_Set task_: Reproduce each of the following entries word for word, keeping every line as it appears.

_Task input_:
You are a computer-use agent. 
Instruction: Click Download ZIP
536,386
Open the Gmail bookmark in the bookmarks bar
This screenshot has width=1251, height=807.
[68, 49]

_Full answer_:
You are a computer-use agent. 
Instruction: Click Download ZIP
536,386
Open the Gmail bookmark in the bookmarks bar
This screenshot has width=1251, height=807.
[68, 49]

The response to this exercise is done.